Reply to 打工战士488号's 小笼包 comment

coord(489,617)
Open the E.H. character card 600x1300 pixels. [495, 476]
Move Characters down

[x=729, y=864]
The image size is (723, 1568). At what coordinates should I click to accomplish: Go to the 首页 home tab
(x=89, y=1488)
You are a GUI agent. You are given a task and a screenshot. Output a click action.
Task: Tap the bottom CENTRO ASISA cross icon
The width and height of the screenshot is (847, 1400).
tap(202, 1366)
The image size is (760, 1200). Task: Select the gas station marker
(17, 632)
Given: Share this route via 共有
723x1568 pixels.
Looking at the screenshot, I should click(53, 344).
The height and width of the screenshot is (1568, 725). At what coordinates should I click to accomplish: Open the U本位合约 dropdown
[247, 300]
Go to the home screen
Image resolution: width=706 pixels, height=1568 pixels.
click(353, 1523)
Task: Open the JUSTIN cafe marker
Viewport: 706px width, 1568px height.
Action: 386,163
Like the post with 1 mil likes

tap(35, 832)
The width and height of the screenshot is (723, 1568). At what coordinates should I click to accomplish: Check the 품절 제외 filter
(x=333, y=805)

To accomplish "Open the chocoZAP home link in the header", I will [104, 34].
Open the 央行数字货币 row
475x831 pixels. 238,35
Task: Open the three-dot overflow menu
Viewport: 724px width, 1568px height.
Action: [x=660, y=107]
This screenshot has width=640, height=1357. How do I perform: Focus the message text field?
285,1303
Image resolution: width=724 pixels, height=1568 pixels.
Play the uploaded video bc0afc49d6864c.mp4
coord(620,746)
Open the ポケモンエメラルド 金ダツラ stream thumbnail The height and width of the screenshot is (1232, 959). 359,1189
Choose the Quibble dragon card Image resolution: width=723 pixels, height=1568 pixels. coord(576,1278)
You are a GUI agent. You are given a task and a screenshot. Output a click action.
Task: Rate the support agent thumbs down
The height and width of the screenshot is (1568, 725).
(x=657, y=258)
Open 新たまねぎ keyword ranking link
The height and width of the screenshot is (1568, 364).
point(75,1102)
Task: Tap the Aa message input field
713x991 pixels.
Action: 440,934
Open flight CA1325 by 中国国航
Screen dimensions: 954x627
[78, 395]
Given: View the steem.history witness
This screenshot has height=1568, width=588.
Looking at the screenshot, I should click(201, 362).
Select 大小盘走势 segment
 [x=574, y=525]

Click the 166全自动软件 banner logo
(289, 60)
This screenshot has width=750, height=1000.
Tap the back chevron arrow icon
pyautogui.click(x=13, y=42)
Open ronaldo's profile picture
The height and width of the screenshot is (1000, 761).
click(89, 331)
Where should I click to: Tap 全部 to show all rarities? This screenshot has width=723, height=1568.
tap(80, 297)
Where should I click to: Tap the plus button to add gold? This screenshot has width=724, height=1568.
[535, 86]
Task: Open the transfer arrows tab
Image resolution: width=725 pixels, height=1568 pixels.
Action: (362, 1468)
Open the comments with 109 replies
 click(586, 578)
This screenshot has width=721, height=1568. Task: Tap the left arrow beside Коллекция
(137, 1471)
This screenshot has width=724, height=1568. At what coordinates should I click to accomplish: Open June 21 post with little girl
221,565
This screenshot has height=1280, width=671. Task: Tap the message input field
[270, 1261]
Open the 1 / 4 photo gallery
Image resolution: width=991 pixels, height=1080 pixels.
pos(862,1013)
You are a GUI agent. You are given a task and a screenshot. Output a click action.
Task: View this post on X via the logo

Brief →
Copy the data above word for word, starting at its first line and ending with the line that contains "Looking at the screenshot, I should click(53, 344).".

Final result →
Reply to 打工战士488号's 小笼包 comment

coord(489,617)
Open the E.H. character card 600x1300 pixels. [495, 476]
Move Characters down

[x=729, y=864]
The image size is (723, 1568). At what coordinates should I click to accomplish: Go to the 首页 home tab
(x=89, y=1488)
You are a GUI agent. You are given a task and a screenshot. Output a click action.
Task: Tap the bottom CENTRO ASISA cross icon
The width and height of the screenshot is (847, 1400).
tap(202, 1366)
The image size is (760, 1200). Task: Select the gas station marker
(17, 632)
Given: Share this route via 共有
723x1568 pixels.
Looking at the screenshot, I should click(53, 344).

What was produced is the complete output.